## START Supplied records
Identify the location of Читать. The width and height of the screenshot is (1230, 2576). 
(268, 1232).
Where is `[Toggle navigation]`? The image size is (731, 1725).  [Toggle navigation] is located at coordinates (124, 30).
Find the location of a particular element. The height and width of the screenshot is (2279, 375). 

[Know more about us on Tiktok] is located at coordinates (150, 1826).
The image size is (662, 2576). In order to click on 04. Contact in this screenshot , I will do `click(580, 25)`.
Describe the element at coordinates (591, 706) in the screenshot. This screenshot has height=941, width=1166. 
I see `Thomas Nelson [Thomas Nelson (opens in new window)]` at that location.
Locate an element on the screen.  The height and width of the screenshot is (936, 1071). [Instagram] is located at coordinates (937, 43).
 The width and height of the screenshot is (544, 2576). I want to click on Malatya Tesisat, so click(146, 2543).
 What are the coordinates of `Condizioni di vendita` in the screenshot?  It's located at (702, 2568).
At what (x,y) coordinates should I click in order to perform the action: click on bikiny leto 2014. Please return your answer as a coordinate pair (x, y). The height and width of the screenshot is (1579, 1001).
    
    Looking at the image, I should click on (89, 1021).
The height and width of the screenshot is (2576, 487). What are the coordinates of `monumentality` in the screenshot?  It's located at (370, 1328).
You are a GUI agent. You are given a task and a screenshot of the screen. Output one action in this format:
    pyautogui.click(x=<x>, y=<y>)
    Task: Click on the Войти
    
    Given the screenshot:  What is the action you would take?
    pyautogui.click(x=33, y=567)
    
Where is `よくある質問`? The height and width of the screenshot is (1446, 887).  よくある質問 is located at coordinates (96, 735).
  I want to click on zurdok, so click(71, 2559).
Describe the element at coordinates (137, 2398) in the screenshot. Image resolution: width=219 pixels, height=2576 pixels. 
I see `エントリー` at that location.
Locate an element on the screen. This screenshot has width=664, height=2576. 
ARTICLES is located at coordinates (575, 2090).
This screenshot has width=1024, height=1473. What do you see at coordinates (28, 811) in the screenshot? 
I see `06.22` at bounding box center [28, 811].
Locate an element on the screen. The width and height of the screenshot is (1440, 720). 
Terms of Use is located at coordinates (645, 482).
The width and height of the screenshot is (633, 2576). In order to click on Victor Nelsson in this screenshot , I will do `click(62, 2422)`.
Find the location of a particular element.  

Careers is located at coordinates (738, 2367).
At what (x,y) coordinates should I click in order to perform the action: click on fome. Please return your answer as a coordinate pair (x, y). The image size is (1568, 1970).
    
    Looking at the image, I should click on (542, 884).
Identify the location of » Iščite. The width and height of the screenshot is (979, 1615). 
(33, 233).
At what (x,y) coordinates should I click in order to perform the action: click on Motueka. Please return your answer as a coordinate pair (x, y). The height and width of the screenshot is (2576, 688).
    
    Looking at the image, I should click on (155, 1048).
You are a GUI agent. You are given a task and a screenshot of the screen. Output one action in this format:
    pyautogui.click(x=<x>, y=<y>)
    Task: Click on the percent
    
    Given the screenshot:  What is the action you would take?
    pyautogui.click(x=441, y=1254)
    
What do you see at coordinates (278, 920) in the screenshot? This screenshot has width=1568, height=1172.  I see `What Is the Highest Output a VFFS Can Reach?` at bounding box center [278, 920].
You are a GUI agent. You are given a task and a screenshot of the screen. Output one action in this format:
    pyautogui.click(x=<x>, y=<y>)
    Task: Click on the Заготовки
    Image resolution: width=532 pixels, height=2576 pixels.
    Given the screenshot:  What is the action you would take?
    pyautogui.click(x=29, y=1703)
## END Supplied records
▸ Given request
Quote the entries above exactly, from the line containing "Locate an element on the screen. The" through the line containing "Looking at the image, I should click on (542, 884).", including both of those lines.

▸ Correct result
Locate an element on the screen. The width and height of the screenshot is (1440, 720). 
Terms of Use is located at coordinates (645, 482).
The width and height of the screenshot is (633, 2576). In order to click on Victor Nelsson in this screenshot , I will do `click(62, 2422)`.
Find the location of a particular element.  

Careers is located at coordinates (738, 2367).
At what (x,y) coordinates should I click in order to perform the action: click on fome. Please return your answer as a coordinate pair (x, y). The image size is (1568, 1970).
    
    Looking at the image, I should click on (542, 884).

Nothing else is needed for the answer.